DIRECTIONS | After finding the line with "1456x819 pixels." in the data below, set down exactly each line through the one with "Task: View madeintyo profile picture", inclusive, and stop there.

DATA IN THIS EXERCISE |

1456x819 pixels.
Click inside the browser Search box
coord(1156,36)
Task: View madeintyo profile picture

...

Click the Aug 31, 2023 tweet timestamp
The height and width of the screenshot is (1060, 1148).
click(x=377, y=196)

RESPONSE TO THE TASK |
1456x819 pixels.
Click inside the browser Search box
coord(1156,36)
Task: View madeintyo profile picture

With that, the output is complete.